Starring Michelle Williams (Brokeback Mountain, I’m Not There) as Wendy, and Reichardt’s own mixed-breed Lucy as, well, Lucy, this is a story of a young woman of extremely limited means driving to Alaska in the hope of finding a job in the canneries. Lucy, her dog, is her only company on this spare but hopeful odyssey. When Wendy’s car breaks down in Oregon, her well-laid plans begin to come apart. And when she’s caught shoplifting dog food and taken to jail, Lucy—tied up outside the grocery store—is left behind. Then she disappears, and Wendy must try to find her before she can get back on the road.
Both directed and co-written by Reichardt, Wendy and Lucy is a foray into serious indie territory in content, style and budget. With the exception of Williams and a couple of supporting parts, such as the mechanic (played by Will Patton), there are virtually no familiar faces to be seen, and the movie’s grainy, faded tones add to its indie atmosphere. Williams carries the entire burden of the story on her shoulders, and she’s equal to the task, convincingly portraying a protagonist who holds her head up as she tries to make a better life, even though she doesn’t have so much as a place to sleep for the night.
Reichardt and co-writer Jonathan Raymond make a deliberate choice not to tell us what has gone in Wendy’s life to get her to this point, but since she appears to be a loving and conscientious person, we can only assume that the situation she left behind was a difficult one. As a result, we ache for her all the more as she works to keep it together while her plans disintegrate.
Wendy and Lucy is clearly aimed at the art-house crowd. Intensely personal and introspective, it is an example of what some have hailed as the “new American realism”—territory explored by Gus Van Sant, among others. In its subject matter and decidedly unsentimental approach, the movie calls to mind Vittoria De Sica’s Umberto D, the 1952 classic about an elderly pensioner who finds himself—as Roger Ebert so aptly described it—“falling from poverty into shame,” evicted and penniless, his dog his only companion.
As in Umberto D, there’s a quiet political undertow to Wendy and Lucy—the politics of poverty and lack of opportunity, touchingly conveyed in the few conversations that take place between Wendy and her one human ally, a store guard who first chases her out of a parking lot but then offers what help he can manage.
Wendy reserves most of her conversation for Lucy; when speaking to people, she is far more economical with her words. In a way, this trait reflects the character’s utter isolation; Lucy is her only comfort, her only true relationship. Which makes it all the more heartbreaking when Lucy goes missing.

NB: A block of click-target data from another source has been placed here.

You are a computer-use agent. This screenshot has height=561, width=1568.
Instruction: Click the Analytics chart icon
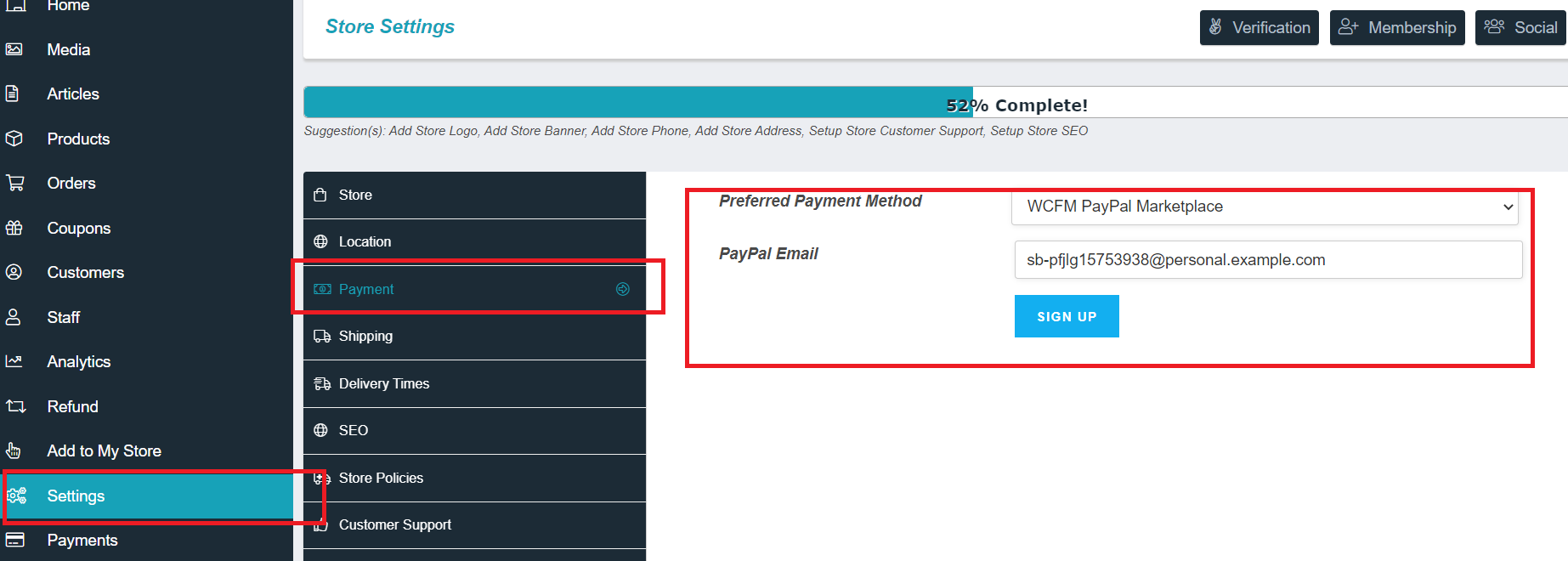pyautogui.click(x=15, y=361)
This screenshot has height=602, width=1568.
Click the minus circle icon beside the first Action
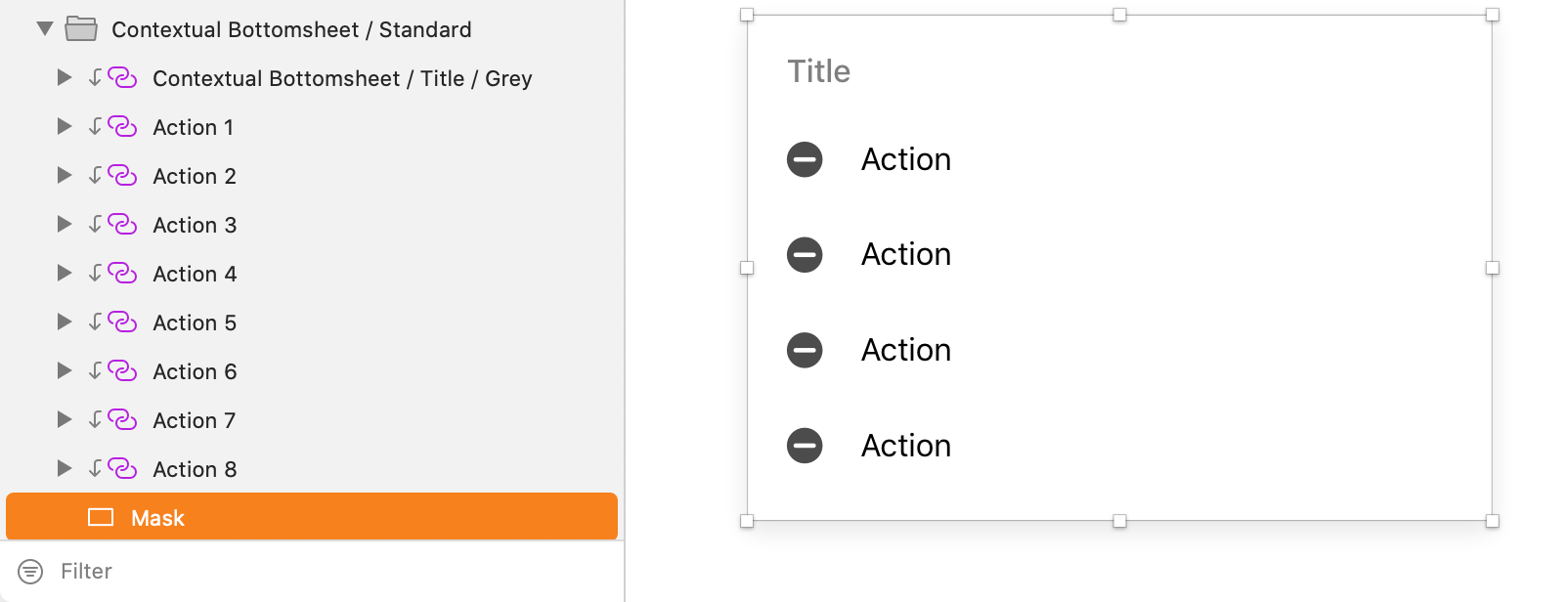coord(805,159)
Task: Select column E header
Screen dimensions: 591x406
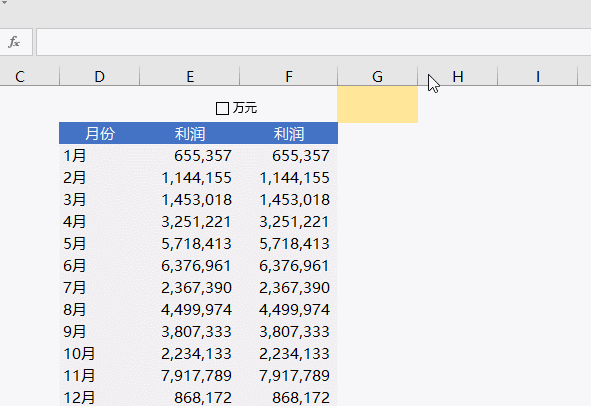Action: [x=190, y=77]
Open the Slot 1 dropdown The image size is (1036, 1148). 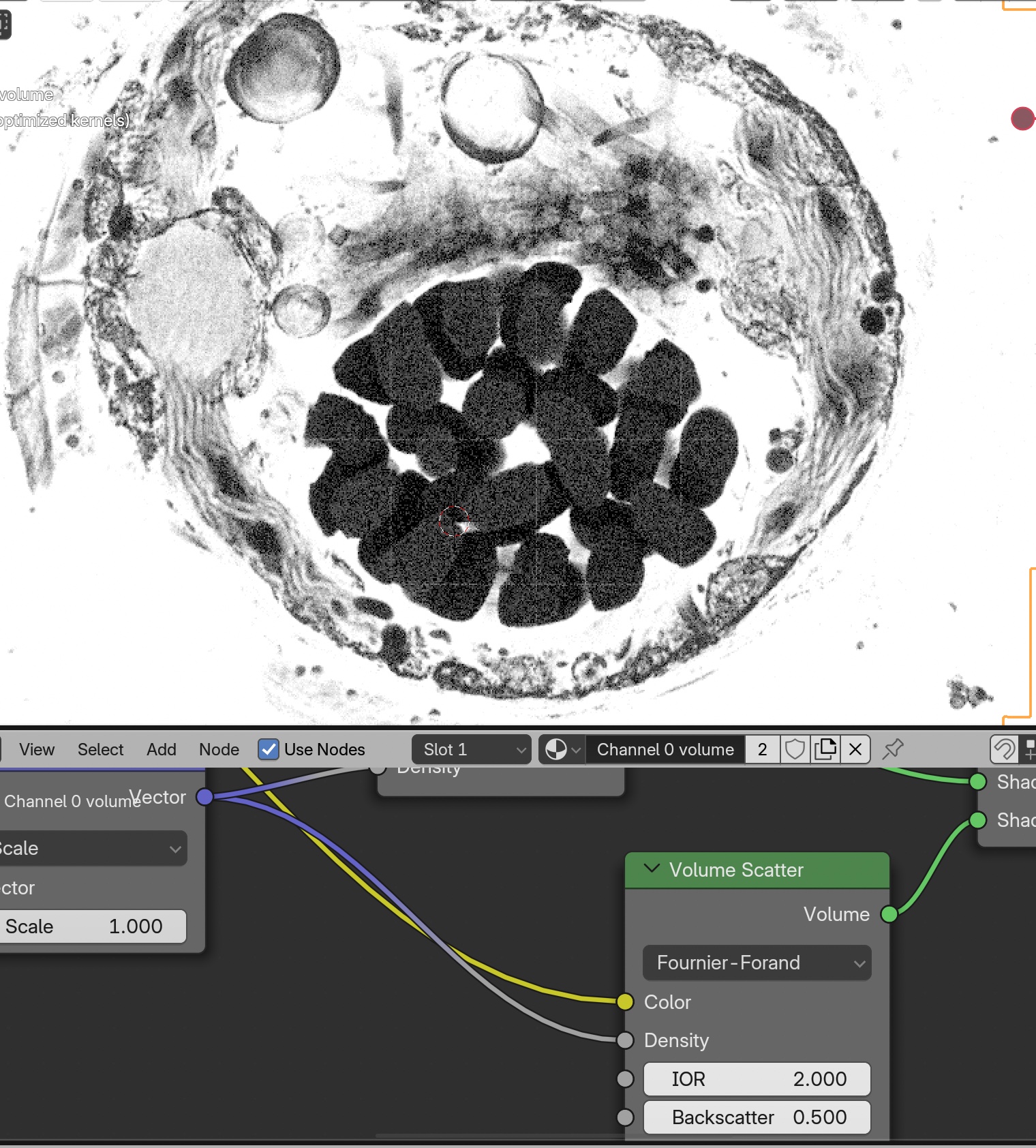click(x=472, y=750)
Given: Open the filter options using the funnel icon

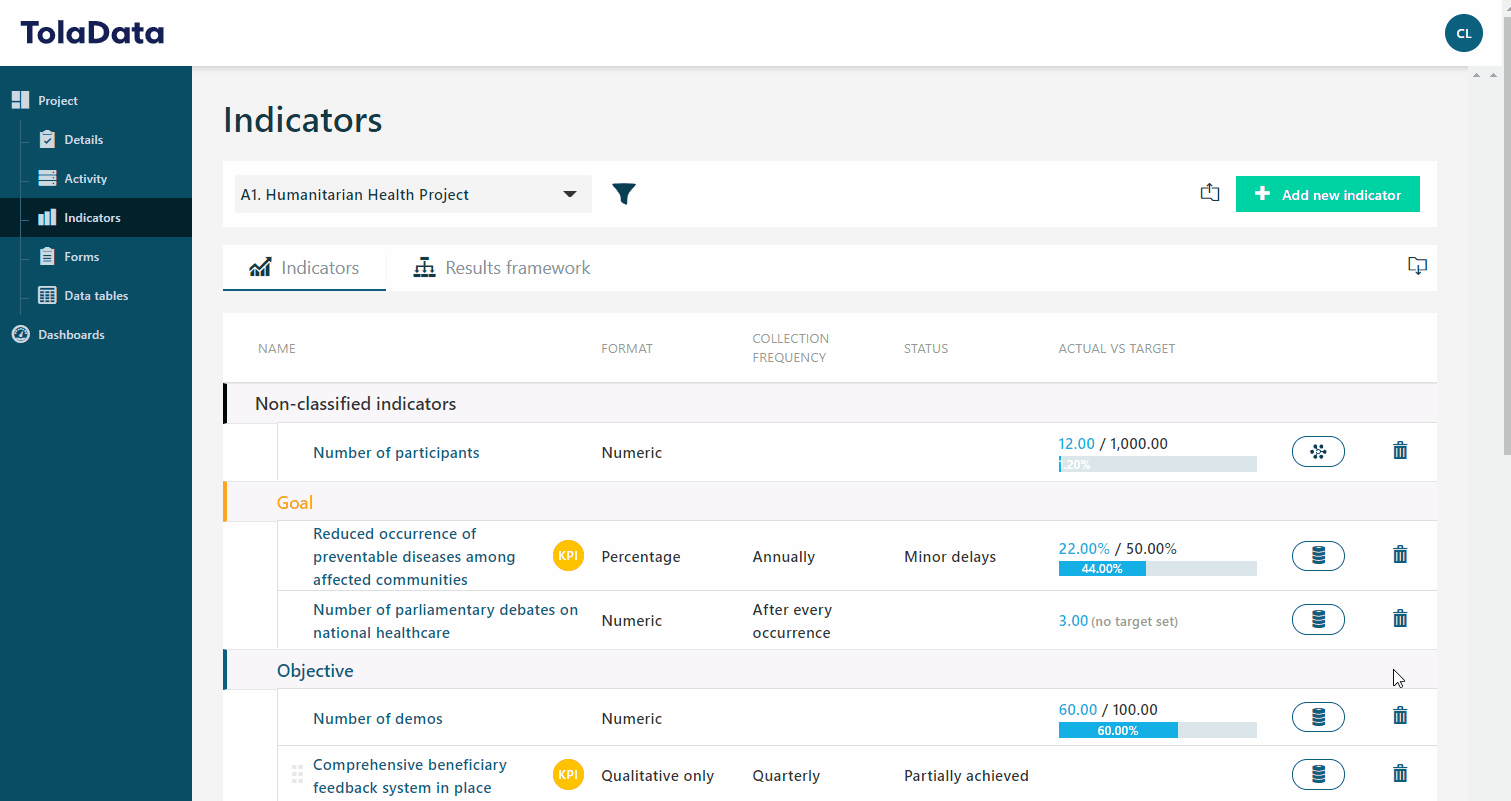Looking at the screenshot, I should [x=624, y=194].
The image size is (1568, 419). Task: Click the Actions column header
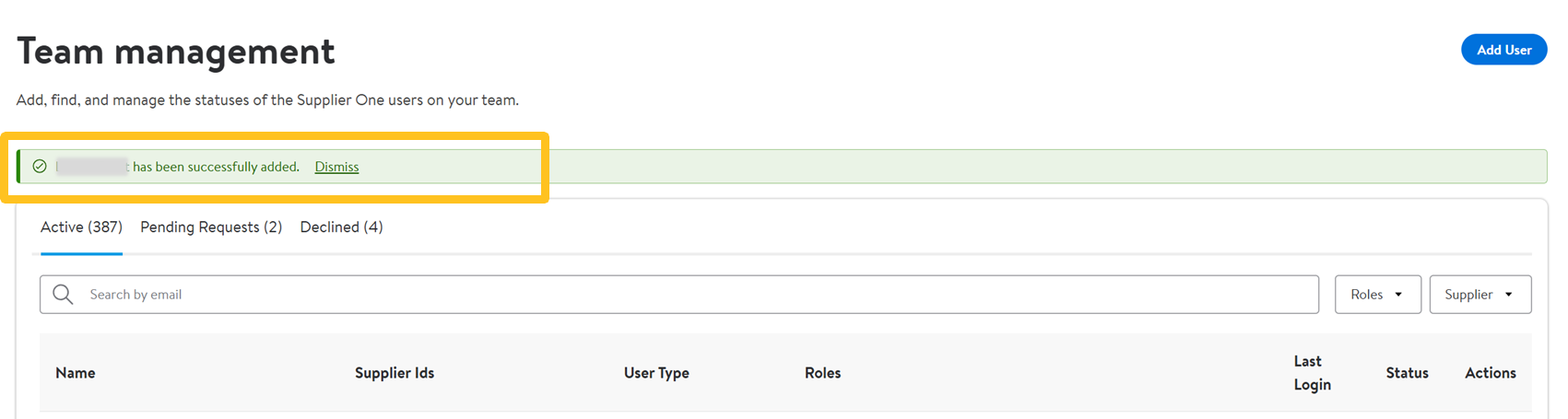(1490, 373)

Not surprisingly, Wendy and Lucy provoked some buzz on the film festival circuit, and Lucy took top-dog honors at Cannes, winning the unofficial Palm Dog award from a jury that included the likes of noted British film critics Derek Malcolm and Peter Bradshaw. Reichardt picked up Lucy’s prize, a diamante collar with “Palm Dog” stitched into it, but said she didn’t expect her thespian pooch to be wearing it too often around her Queens, N.Y., ’hood.